§ PROBLEM DESCRIPTION: Please retype exactly the lines from the one containing "This screenshot has height=519, width=665." through the end of the records, leaving out the pictures.

§ DATASET EXTRACT:
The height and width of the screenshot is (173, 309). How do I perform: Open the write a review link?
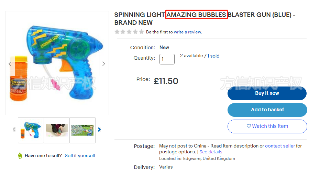tap(187, 32)

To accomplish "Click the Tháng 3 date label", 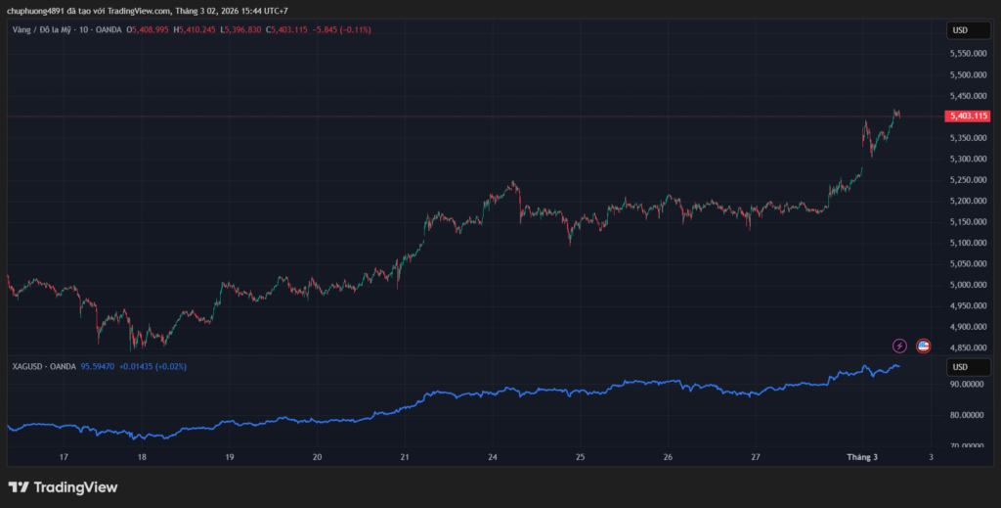I will coord(863,457).
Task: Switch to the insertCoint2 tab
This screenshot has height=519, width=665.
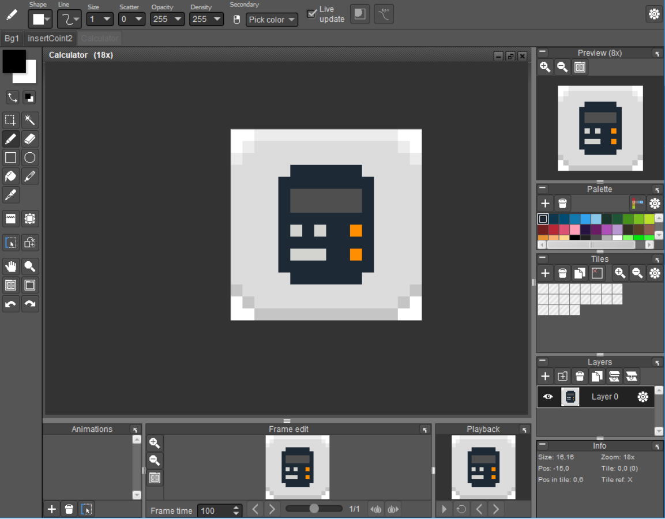Action: (x=50, y=38)
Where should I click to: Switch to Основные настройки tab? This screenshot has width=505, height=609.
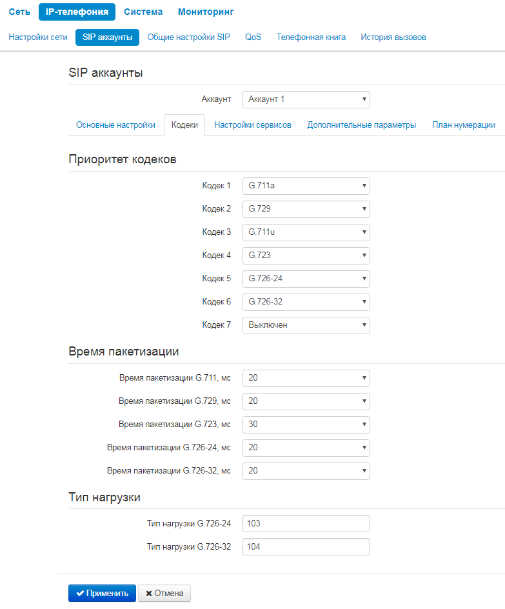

§ RESULT OF THE EXERCISE:
This screenshot has height=519, width=665.
Action: (x=50, y=38)
Where should I click to: Switch to Основные настройки tab? This screenshot has width=505, height=609.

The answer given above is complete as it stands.